FIG. 1 shows a bar 1 of a knitting machine. Here, for example, the knit tool 2 described in relation to the needle 3 is shown. Adjacent needles 3 are positioned and held parallel to each other. As is clear from FIG. 2, each knit tool 2 has an operation part 4 and a support part 5. The operation part 4 includes a stitch forming region, that is, a stitch forming section. Obviously, the operating part 4 is narrower than the support part 5. Here, the width is measured in the width direction Q. The width direction corresponds to the longitudinal direction of the bar 1 and is orthogonal to the longitudinal direction L of each knit tool.
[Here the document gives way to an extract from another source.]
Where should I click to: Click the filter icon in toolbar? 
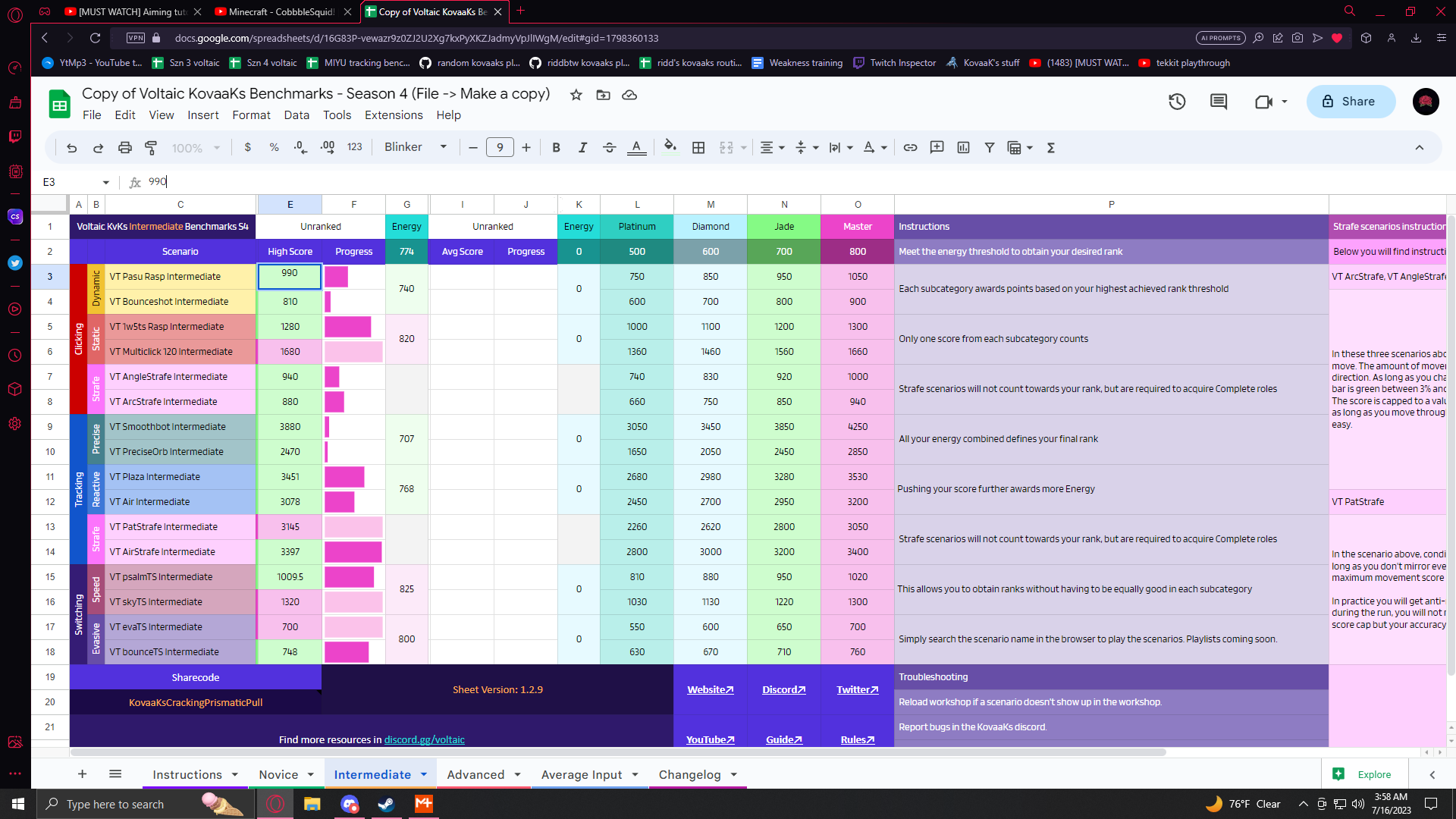coord(990,148)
Since the width of the action part 4 is small, even if the support parts 5 are close to each other and the flat side surfaces 7 and 8 are in contact with each other, the distance between the adjacent action parts 4 of the knit tool 2 Thus, an appropriate gap 6, that is, a free space is secured.

As shown in FIG. 3, there may be a narrow gap 9 between adjacent side surfaces 7, 8. The size of the gap 9 can be in the range of about a tenth of a few μm to a maximum of 1 mm, but may be larger if necessary. The gap 9 is preferably empty, that is, open. In some embodiments, additional elements, such as, for example, damping elements that are elastically or plastically elastic, may be placed in the gap. However, in any case, the gap 9 has no element for designating or defining the knitting width of the knit tool 2 in advance. The knitting width is represented by the center-to-center distance T between adjacent knit tools 2. The greater the fineness E (the higher the gauge), the smaller the knitting width T. In the exemplary embodiment, the knitting width T is, for example, 0.5 mm (about E50). As is clear from FIG. 4, the main body 10 of the knit tool 2 includes positioning means 11 in order to maintain the knitting width. The positioning means 11 is configured as a slit 12 and extends along the longitudinal direction L. The slit 12 extends from the upper side of the needle to one narrow part 13 of the support part 5 and to the main body 10. Here, the slit 12 is preferably limited by the support portion 5. Since the end side operation | movement part 4 provided with the hook 14 of the knit tool 2 protrudes from the bar 1, for example, it does not include a positioning means. This section may for example have a slit 15 which is arranged to accommodate a slider (not shown) and thus forms part of the stitch forming system.

In order to position the knit tool 2, the bar 1 preferably has a flat support surface 16 with which the narrow portion 13 of the support portion 5 abuts. The protrusion 17 extends vertically from the support surface 16. In the exemplary embodiment, the protrusion is implemented as a strip 18. As is apparent from FIG. 5, the width of this strip is preferably limited by two parallel flat sides 19,20. The height of the strip is limited by two narrow portions 31,36. The strip 18 is set, for example, in a groove 21 provided on the contact surface 16 of the bar 1. Here, the narrow portion 36 of the strip 18 interacts with the needle bar 1 and acts as a contact surface for the strip 18. The slit 12 of the support part 5 of the knit tool 2 extends around the strip 18. Here, the height of the strip 18 is selected such that the narrow portion 31 away from the needle bar is spaced apart from the bottom 35 of the slit 12. The two sides that limit the slit 12 and are configured as legs 22, 23 touch the flat sides 19, 20 of the strip 18 (where play is preferably minimal or absent), and the knit tool 2 is longitudinal Position in a direction orthogonal to L. The narrow portion 13 is divided by the slit 12 into two partial surfaces 13a and 13b. The partial surface abuts on the support surface 16 and positions the knit tool 2 on the support surface 16.

As is more apparent from FIGS. 1 and 4, the knit tool 2 is stretched against the support surface 16 by a clamp strip 24. For example, the clamping strip 24 is pressed against the rear side, ie the narrow part of the knit tool 2, by means of a damping element.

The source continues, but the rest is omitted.